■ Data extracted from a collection
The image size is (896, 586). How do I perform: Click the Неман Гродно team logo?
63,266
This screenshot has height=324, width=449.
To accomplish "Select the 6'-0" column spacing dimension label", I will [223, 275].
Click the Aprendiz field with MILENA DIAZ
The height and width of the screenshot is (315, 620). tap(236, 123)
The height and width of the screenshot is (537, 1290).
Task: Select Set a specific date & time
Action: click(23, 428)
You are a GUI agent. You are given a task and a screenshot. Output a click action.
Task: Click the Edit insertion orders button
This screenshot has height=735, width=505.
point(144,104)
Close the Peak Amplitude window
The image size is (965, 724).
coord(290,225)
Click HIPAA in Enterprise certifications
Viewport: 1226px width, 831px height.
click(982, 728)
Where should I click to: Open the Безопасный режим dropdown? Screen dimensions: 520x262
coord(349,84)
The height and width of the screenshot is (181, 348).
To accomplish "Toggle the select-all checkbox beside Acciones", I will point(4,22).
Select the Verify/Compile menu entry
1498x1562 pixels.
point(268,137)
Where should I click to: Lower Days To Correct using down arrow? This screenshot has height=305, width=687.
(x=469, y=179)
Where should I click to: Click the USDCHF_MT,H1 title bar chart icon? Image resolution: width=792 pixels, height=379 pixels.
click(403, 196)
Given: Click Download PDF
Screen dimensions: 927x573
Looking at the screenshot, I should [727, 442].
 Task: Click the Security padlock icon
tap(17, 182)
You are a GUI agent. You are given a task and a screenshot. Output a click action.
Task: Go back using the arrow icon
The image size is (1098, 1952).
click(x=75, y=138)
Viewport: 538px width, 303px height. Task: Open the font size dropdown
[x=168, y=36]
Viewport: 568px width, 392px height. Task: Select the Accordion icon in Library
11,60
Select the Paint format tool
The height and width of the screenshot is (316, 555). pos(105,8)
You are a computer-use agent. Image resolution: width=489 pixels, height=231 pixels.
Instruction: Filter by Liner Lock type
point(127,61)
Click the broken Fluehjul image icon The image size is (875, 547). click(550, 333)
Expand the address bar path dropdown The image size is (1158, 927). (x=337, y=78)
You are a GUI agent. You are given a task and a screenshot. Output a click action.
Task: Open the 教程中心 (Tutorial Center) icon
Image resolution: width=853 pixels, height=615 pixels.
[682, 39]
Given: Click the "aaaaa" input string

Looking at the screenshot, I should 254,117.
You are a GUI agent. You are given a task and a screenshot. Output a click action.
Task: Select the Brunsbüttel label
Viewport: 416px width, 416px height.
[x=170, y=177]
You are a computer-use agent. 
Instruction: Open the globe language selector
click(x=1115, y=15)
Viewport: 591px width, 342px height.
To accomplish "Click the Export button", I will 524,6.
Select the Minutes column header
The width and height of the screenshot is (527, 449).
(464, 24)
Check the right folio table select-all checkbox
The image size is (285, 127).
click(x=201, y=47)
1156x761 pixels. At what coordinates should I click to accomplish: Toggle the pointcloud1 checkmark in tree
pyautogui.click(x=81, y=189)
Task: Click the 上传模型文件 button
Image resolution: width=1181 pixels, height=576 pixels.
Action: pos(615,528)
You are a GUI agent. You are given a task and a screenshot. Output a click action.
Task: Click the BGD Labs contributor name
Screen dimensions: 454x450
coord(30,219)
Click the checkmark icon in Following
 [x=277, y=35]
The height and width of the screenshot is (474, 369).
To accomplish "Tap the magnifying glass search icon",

■ Problem to work on
Reproduce every line above, keeping each word exactly as it appears.

■ Task output
The image size is (896, 586). How do I perform: Click the Неман Гродно team logo?
63,266
This screenshot has height=324, width=449.
To accomplish "Select the 6'-0" column spacing dimension label", I will [223, 275].
Click the Aprendiz field with MILENA DIAZ
The height and width of the screenshot is (315, 620). tap(236, 123)
The height and width of the screenshot is (537, 1290).
Task: Select Set a specific date & time
Action: click(23, 428)
You are a GUI agent. You are given a task and a screenshot. Output a click action.
Task: Click the Edit insertion orders button
This screenshot has height=735, width=505.
point(144,104)
Close the Peak Amplitude window
The image size is (965, 724).
coord(290,225)
Click HIPAA in Enterprise certifications
Viewport: 1226px width, 831px height.
click(982, 728)
Where should I click to: Open the Безопасный режим dropdown? Screen dimensions: 520x262
coord(349,84)
The height and width of the screenshot is (181, 348).
To accomplish "Toggle the select-all checkbox beside Acciones", I will point(4,22).
Select the Verify/Compile menu entry
1498x1562 pixels.
point(268,137)
Where should I click to: Lower Days To Correct using down arrow? This screenshot has height=305, width=687.
(x=469, y=179)
Where should I click to: Click the USDCHF_MT,H1 title bar chart icon? Image resolution: width=792 pixels, height=379 pixels.
click(403, 196)
Given: Click Download PDF
Screen dimensions: 927x573
Looking at the screenshot, I should [727, 442].
 Task: Click the Security padlock icon
tap(17, 182)
You are a GUI agent. You are given a task and a screenshot. Output a click action.
Task: Go back using the arrow icon
The image size is (1098, 1952).
click(x=75, y=138)
Viewport: 538px width, 303px height. Task: Open the font size dropdown
[x=168, y=36]
Viewport: 568px width, 392px height. Task: Select the Accordion icon in Library
11,60
Select the Paint format tool
The height and width of the screenshot is (316, 555). pos(105,8)
You are a computer-use agent. Image resolution: width=489 pixels, height=231 pixels.
Instruction: Filter by Liner Lock type
point(127,61)
Click the broken Fluehjul image icon The image size is (875, 547). click(550, 333)
Expand the address bar path dropdown The image size is (1158, 927). (x=337, y=78)
You are a GUI agent. You are given a task and a screenshot. Output a click action.
Task: Open the 教程中心 (Tutorial Center) icon
Image resolution: width=853 pixels, height=615 pixels.
[682, 39]
Given: Click the "aaaaa" input string

Looking at the screenshot, I should 254,117.
You are a GUI agent. You are given a task and a screenshot. Output a click action.
Task: Select the Brunsbüttel label
Viewport: 416px width, 416px height.
[x=170, y=177]
You are a computer-use agent. 
Instruction: Open the globe language selector
click(x=1115, y=15)
Viewport: 591px width, 342px height.
To accomplish "Click the Export button", I will 524,6.
Select the Minutes column header
The width and height of the screenshot is (527, 449).
(464, 24)
Check the right folio table select-all checkbox
The image size is (285, 127).
click(x=201, y=47)
1156x761 pixels. At what coordinates should I click to accomplish: Toggle the pointcloud1 checkmark in tree
pyautogui.click(x=81, y=189)
Task: Click the 上传模型文件 button
Image resolution: width=1181 pixels, height=576 pixels.
Action: pos(615,528)
You are a GUI agent. You are given a task and a screenshot. Output a click action.
Task: Click the BGD Labs contributor name
Screen dimensions: 454x450
coord(30,219)
Click the checkmark icon in Following
 [x=277, y=35]
The height and width of the screenshot is (474, 369).
To accomplish "Tap the magnifying glass search icon",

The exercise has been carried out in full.